EXCERPT

For some ideal theorists, the sheep may seem like odd – even perverse – role models. Shouldn’t we aim higher? Beyond just alleviating suffering, we must address the systemic injustices that cause it. That point is absolutely correct. But ideal theory often goes beyond identifying systemic injustices and proposing measures to fight them. It purports to outline a harmonious vision that eliminates injustice, and argues that this proposal should guide society. In reality, though, ideal theorists have no special knowledge of what the ideal society would look like. Too much about the future is unknown to make claims about utopia with confidence – or at least justified confidence. Realizing that fact is disappointing, to be sure. But it is far worse to presume that we have knowledge of the ideal and then attempt to bring it about by any means necessary. In a complex world, such hubris usually has unintended and regrettable consequences.
Given that danger, the sheep in their humility serve as an instructive model. With their questions to the king, they admit their epistemic limitations. As they stumble around in an uncertain world to advance justice, they cannot offer a detailed path to utopia and do not feign such knowledge. They are not, of course, completely ignorant of what actions are likely to be effective in advancing justice, at least in the short term. After all, they do have some success in feeding the hungry, providing shelter to the stranger, and comforting the imprisoned. So the lesson of the parable is not that good intentions are all that matter and questions of effectiveness are irrelevant. Research, experimentation, and planning all have an important role to play in helping ensure that good intentions are paired with – to the best of our knowledge – effective practices.
We can grant this point while still rejecting the loftier ambitions of ideal theory. For there is a fundamental difference between, on the one hand, weaving together a unified theory that aspires to wholly eliminate injustice and, on the other, more piecemeal efforts to improve institutions and practices as we gain a deeper understanding of injustices and their causes. The latter approach holds greater promise in an uncertain world that frustrates the long-term predictions of ideal theory. Recognition of our epistemic limitations ultimately recommends a humble approach to advancing justice – one that involves trial and error, small experiments that can be expanded if they are fortunate enough to succeed.
Though that approach departs from many prominent understandings of ideal theory, it leaves one aspect of it in place: utopian hope. At the same time that future uncertainty undermines the idea that we can identify utopia, it carves out space to believe in its possibility should we choose. Since so much about the future is uncertain, we are free to hope that it will be far better, no longer marred by the injustices of the present. Such hope, in short, can be as ambitious as our imagination allows.

TASKS FOR THIS EXERCISE
A: Reproduce the part of the excerpt on ideal theory that starts with the words "Though that approach" and ends after the words "our imagination allows.".
B: Summarize the excerpt on ideal theory in three sentences.

LISTED ENTRIES
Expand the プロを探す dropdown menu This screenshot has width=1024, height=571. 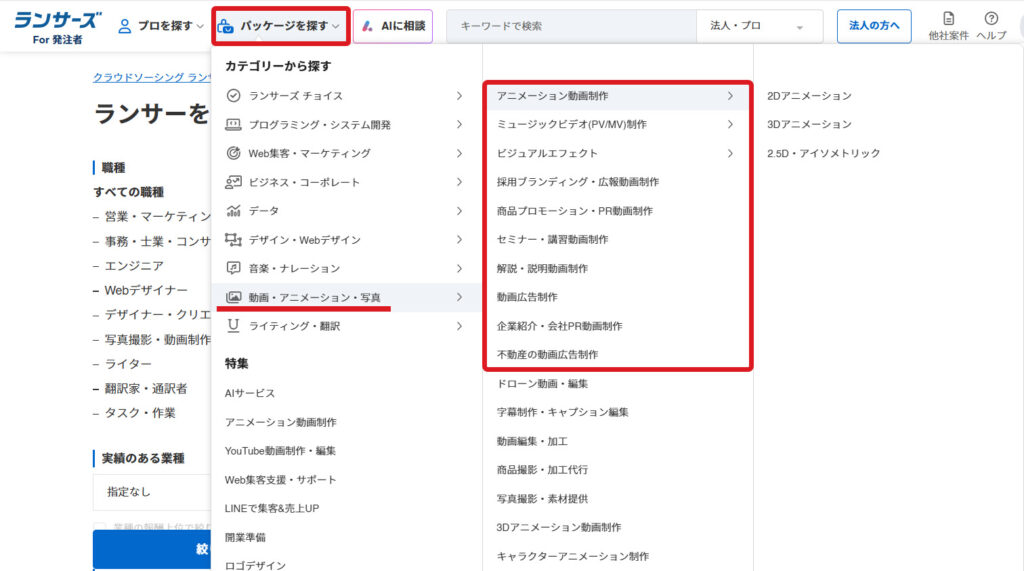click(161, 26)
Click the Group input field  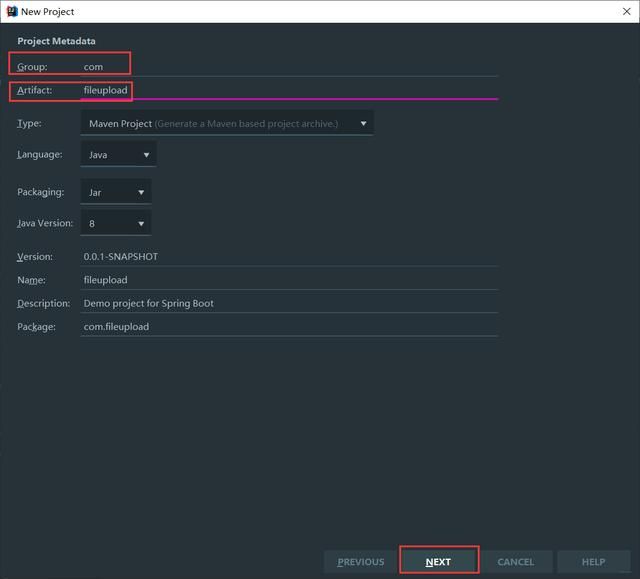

...

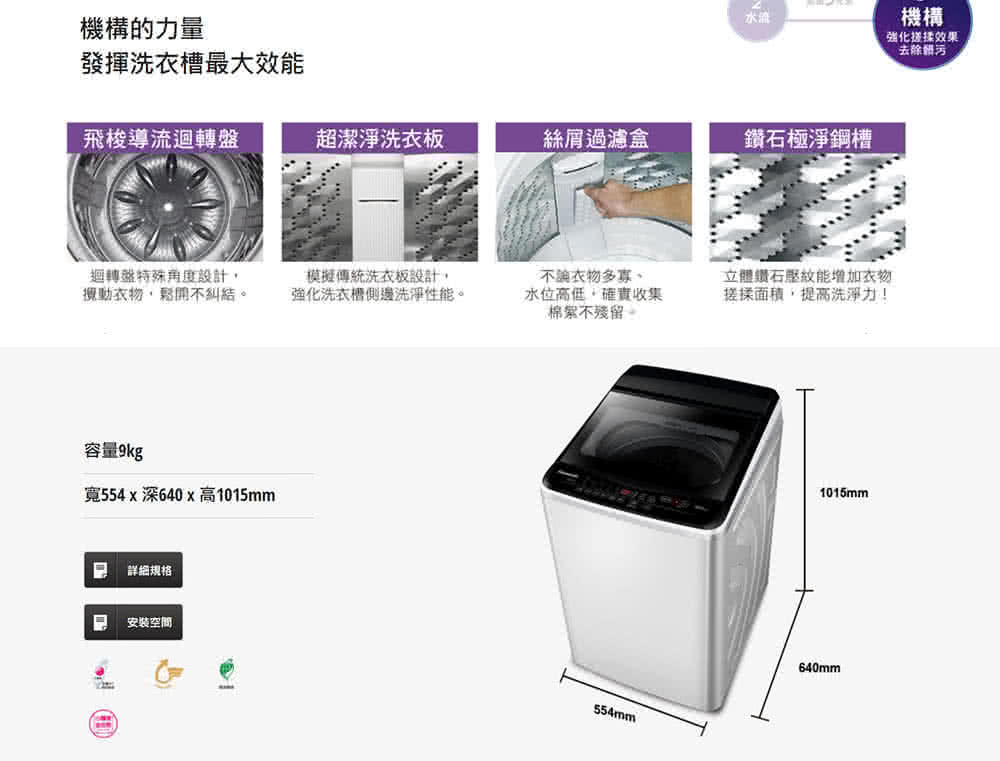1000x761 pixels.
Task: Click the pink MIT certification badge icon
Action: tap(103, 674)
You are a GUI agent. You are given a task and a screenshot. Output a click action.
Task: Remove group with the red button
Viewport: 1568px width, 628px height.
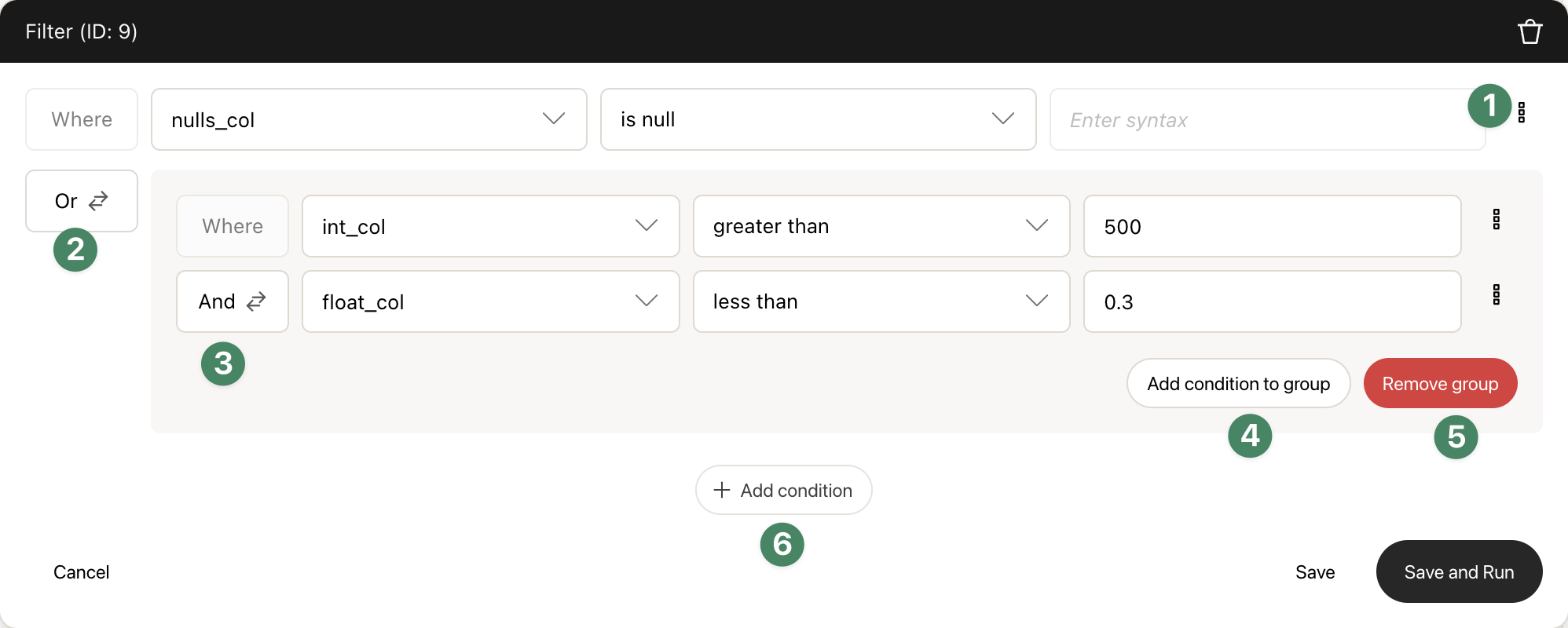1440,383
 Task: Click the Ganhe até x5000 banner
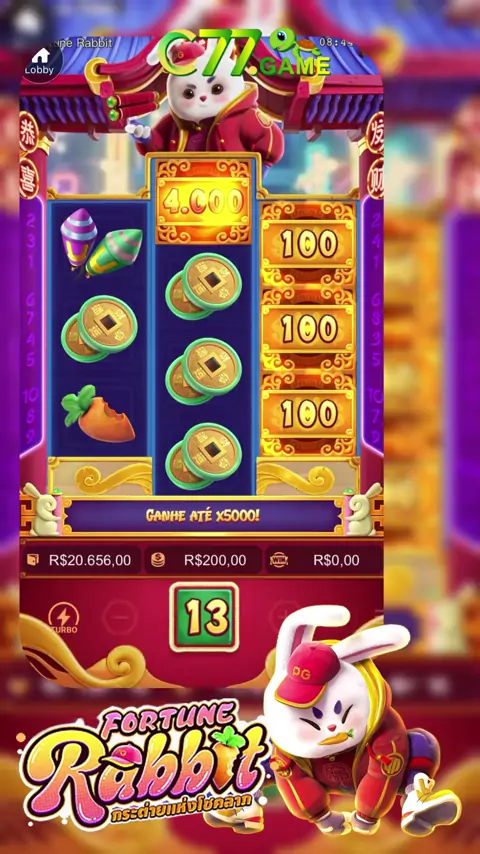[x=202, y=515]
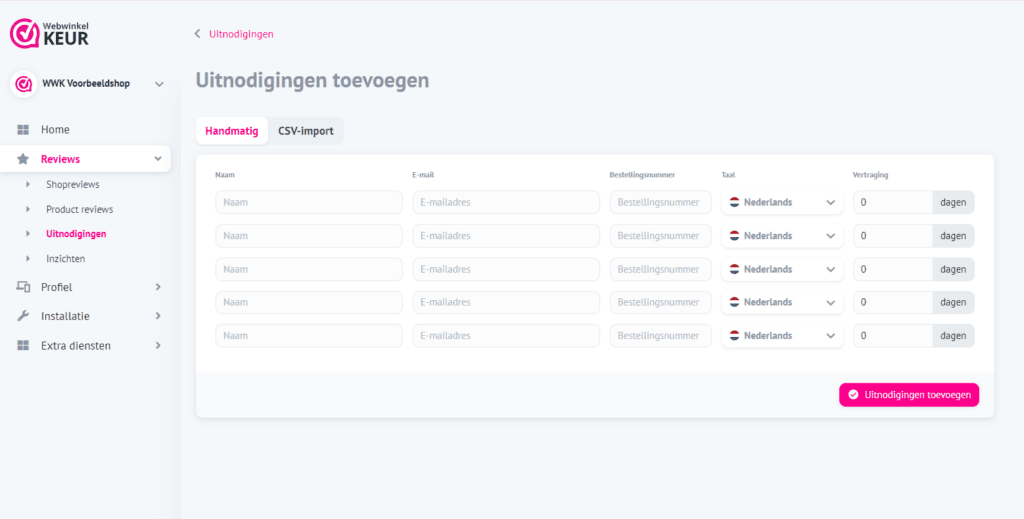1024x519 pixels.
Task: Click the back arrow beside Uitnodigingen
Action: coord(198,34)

---

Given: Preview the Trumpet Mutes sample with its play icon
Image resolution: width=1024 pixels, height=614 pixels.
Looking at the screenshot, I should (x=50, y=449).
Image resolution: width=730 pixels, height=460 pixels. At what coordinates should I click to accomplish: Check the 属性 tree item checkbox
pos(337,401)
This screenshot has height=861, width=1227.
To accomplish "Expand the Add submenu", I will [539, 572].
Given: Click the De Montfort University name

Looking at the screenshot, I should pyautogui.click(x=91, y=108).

ANSWERS BY TASK
A:
Though that approach departs from many prominent understandings of ideal theory, it leaves one aspect of it in place: utopian hope. At the same time that future uncertainty undermines the idea that we can identify utopia, it carves out space to believe in its possibility should we choose. Since so much about the future is uncertain, we are free to hope that it will be far better, no longer marred by the injustices of the present. Such hope, in short, can be as ambitious as our imagination allows.

B: Ideal theory claims to outline a harmonious society free of injustice, but ideal theorists have no special knowledge of what that society would look like, and presuming such knowledge usually brings unintended and regrettable consequences. The sheep of the parable admit their epistemic limitations and offer a model of humility, though research, experimentation, and planning still matter for making good intentions effective. A piecemeal approach of trial and error suits an uncertain world better than a unified theory of utopia, yet that uncertainty still leaves room for ambitious utopian hope.